In the meantime, the particles hear the sounds of petroleum, oil and lubrication Airmen working and maintaining the storage tanks that they temporarily call home.

Once it’s their turn, they will travel through underground pipes into more storage tanks, that are next to the flight line, and then through a pump house and into “the pits.”

The pits are 10 feet deep holes in the ground next to KC-135 parking spots that supply the fuel for the aircraft.

“The POL Airmen drive specialized trucks that basically have two hoses on them, one connects to the pits and the other connects to the aircraft,” said Tech. Sgt. Dan Drain, NCOIC of Fuels Compliance, 92nd Logistics Readiness Squadron.

“The pressure to fill the aircraft is provided by the centrally located pump house and the truck is used to stabilize the pressure and filter out any contamination,” he said. “The entire system, including underground piping, pits and hoses is very similar to a fire hydrant system, just with highly flammable and toxic liquid instead of life sustaining water.”

The KC-135 holds approximately 28,400 gallons of fuel particles, at a price of $1.34 per gallon; each aircraft is carrying more than $38,000 worth of fuel. 

“The fuel, JP-8, is more dry than your normal diesel fuel,” he said. “Fuel actually has lubrication in it that helps keep the engine running smoothly, JP-8 has very little.”
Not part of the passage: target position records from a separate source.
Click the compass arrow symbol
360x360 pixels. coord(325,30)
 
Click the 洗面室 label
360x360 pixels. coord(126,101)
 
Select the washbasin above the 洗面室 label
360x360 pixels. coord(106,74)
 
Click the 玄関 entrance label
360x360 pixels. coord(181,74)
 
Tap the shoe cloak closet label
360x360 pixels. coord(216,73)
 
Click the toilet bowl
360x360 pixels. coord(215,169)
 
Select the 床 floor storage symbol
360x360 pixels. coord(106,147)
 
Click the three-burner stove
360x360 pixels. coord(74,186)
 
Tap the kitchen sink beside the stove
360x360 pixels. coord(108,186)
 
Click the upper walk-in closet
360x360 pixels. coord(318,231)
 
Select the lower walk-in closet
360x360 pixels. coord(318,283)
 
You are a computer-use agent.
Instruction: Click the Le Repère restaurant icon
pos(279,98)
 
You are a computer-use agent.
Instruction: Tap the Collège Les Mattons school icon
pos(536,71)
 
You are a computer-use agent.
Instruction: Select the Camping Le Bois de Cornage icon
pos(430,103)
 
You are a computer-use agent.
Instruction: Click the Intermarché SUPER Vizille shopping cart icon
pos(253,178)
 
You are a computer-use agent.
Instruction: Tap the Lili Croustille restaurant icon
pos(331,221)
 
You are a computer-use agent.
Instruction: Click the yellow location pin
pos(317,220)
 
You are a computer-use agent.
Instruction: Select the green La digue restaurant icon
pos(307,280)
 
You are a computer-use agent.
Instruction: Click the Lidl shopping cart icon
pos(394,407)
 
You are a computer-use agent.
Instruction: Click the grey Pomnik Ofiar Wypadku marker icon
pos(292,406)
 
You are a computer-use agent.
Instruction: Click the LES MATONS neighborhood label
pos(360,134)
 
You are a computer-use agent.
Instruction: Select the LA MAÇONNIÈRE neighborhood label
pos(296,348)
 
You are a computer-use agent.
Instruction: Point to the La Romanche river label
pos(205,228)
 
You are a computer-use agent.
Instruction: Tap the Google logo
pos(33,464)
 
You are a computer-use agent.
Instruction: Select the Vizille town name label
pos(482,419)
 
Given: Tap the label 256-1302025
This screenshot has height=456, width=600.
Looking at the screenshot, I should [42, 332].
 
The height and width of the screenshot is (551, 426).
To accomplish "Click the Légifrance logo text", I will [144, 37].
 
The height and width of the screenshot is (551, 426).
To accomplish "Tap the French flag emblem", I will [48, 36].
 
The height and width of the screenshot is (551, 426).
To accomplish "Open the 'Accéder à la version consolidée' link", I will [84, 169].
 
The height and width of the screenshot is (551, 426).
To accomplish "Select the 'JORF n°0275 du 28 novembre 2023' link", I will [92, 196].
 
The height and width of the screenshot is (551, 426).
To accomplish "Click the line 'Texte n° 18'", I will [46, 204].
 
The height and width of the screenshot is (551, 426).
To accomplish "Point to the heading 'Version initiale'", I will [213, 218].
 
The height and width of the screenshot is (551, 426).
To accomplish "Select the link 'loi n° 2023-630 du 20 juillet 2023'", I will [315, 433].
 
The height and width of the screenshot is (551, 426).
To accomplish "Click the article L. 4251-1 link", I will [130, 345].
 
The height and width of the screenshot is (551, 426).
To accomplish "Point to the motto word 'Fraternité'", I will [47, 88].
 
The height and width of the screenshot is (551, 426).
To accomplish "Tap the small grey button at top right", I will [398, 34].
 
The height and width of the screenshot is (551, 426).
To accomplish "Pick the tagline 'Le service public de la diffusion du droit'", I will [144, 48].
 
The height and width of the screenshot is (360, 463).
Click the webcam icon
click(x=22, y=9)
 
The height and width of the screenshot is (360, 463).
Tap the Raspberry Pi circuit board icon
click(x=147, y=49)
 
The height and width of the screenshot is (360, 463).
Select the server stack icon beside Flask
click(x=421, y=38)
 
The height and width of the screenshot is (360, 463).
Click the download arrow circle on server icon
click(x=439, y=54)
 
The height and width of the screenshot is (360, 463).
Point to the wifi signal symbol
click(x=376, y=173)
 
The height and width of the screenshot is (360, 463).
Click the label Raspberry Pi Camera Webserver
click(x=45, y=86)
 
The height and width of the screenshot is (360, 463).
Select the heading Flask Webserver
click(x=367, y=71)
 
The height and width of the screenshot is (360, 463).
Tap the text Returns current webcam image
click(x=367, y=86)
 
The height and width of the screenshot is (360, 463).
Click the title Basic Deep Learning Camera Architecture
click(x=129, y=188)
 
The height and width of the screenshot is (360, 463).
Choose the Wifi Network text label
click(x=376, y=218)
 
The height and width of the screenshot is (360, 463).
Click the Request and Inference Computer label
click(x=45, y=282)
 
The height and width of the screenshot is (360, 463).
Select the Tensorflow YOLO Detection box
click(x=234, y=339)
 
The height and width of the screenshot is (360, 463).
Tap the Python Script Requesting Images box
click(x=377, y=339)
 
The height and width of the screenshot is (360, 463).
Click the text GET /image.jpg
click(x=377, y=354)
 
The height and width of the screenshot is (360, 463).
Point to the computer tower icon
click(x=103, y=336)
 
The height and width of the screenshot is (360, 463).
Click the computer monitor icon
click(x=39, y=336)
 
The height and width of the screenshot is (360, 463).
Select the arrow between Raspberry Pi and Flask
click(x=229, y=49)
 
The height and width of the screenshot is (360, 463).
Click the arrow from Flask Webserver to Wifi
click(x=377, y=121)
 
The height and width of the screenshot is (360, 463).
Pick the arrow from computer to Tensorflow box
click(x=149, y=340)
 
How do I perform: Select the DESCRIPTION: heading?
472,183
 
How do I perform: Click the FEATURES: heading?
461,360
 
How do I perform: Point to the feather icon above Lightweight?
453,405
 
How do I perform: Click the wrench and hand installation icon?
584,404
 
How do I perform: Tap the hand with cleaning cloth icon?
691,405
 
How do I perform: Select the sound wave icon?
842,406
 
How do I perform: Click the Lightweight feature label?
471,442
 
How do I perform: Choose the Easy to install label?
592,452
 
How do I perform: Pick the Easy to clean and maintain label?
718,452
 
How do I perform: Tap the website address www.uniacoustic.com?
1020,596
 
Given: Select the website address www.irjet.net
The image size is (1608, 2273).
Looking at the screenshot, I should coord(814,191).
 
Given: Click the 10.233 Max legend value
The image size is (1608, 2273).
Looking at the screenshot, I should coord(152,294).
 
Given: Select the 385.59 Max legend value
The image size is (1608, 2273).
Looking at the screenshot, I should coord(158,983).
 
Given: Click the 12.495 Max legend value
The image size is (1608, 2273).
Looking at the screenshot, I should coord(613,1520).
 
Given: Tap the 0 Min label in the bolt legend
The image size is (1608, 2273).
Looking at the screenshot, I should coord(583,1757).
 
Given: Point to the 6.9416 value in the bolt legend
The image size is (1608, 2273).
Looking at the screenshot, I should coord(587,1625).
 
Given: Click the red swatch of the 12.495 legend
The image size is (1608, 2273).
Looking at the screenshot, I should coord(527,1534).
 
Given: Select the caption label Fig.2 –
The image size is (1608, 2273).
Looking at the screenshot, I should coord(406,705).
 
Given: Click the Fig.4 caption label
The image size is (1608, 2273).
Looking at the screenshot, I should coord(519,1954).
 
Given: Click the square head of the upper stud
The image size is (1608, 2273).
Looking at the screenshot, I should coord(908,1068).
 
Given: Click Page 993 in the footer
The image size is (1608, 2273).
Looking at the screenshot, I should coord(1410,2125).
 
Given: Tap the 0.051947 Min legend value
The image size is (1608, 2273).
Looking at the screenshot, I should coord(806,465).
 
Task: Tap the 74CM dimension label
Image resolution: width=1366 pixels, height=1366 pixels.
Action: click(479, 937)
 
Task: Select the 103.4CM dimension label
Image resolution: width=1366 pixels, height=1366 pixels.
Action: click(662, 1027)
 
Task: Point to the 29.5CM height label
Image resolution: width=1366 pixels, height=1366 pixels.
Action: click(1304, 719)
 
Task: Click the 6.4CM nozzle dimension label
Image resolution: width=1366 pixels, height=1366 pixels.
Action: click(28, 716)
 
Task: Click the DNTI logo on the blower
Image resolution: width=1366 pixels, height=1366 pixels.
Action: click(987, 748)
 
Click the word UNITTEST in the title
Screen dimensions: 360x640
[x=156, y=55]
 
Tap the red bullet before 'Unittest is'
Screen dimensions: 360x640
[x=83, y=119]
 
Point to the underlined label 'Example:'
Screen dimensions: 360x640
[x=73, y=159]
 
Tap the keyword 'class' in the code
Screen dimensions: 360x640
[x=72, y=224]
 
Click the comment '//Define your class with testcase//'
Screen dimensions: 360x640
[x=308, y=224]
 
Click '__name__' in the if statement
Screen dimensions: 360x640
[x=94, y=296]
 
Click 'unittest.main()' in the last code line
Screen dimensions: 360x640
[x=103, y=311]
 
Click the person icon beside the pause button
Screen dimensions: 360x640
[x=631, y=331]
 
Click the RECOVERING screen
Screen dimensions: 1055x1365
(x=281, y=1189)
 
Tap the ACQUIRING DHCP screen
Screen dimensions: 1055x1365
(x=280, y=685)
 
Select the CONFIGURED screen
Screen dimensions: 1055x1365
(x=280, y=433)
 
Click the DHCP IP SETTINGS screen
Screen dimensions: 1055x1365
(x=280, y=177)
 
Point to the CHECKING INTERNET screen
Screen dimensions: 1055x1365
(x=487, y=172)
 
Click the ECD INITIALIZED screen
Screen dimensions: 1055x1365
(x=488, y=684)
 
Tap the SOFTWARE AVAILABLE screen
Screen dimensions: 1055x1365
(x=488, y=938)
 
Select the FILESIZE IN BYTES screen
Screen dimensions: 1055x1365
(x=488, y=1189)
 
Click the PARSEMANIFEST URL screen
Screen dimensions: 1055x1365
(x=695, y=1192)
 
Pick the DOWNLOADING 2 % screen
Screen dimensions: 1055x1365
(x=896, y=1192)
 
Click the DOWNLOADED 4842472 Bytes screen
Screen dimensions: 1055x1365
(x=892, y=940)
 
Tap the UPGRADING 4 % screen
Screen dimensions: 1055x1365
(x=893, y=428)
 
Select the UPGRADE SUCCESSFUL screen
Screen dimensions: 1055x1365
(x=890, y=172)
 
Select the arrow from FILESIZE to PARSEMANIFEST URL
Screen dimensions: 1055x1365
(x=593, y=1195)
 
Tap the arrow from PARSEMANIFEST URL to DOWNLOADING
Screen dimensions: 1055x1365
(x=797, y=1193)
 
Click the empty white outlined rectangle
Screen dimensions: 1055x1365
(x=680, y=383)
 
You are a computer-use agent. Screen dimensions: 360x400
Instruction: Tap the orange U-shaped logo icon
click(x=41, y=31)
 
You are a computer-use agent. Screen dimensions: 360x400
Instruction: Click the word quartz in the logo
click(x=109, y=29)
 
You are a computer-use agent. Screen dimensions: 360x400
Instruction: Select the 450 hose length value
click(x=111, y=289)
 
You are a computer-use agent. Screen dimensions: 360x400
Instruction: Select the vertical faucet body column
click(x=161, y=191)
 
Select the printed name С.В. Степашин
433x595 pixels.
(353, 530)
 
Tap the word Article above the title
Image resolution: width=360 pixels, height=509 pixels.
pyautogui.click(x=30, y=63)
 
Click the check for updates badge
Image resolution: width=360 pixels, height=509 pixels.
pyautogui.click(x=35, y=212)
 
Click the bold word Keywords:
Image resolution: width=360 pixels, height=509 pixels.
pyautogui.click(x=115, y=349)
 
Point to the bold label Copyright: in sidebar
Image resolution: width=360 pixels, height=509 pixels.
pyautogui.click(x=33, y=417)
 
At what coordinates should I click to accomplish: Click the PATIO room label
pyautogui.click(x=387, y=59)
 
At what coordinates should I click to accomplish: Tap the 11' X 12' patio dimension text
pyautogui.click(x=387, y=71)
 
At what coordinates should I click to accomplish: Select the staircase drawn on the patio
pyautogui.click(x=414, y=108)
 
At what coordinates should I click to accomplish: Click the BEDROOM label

Although a diesel engine may run on JP-8 for a short time, the engine would soon seize. A normal gasoline engine found in a passenger car would have no hope of running on it.

The particles have traveled through the pits, truck and hoses and once to the aircraft they can go to one of ten fuel tanks: four in the body of the aircraft and six in the wings.

“The wing tanks have baffles in them, walls with a hole in it, they are used for the structural integrity of the aircraft and help prevent the fuel from sloshing around in the airplane,” said Tech. Sgt. Rodney Payton, NCOIC of Fuels Shop, 92nd Maintenance Squadron.

Along with the fuel in the wing tanks, fuel is also carried in fuel cells within the body, which are large rubber and nylon bags, he said.

Fuel shop Airmen have to crawl through these bags, and through the holes in the baffles, to change out different components, check for leaks or other check-listed items.

Col. (Anthony) Mauer, (commander, 92nd Air Refueling Wing) came down and crawled through these areas with us and had a first hand look on how we do business, he said. He had a blast.

After the fuel is loaded onto the aircraft, the pilots must manage it as they would any other system on the aircraft.

We change the center of gravity of the aircraft by shifting the weight of the fuel from one tank to the other to maximize the performance of the aircraft, said Lt. Col. John Arias, instructor pilot, 92nd Air Refueling Wing. We want the KC-135 balanced differently in long range flying than landing.

The weight of the aircraft also changes during refueling, the pilot must constantly monitor the center of gravity and adjust which tank the fuel is being drawn from to prevent the center of gravity to drift into the red zone.

After being touched by so many organizations, the fuel cells finally complete their mission and are transferred to the receiving aircraft.

As long as Fairchild handles the fuel, everyone has the fuel to fight.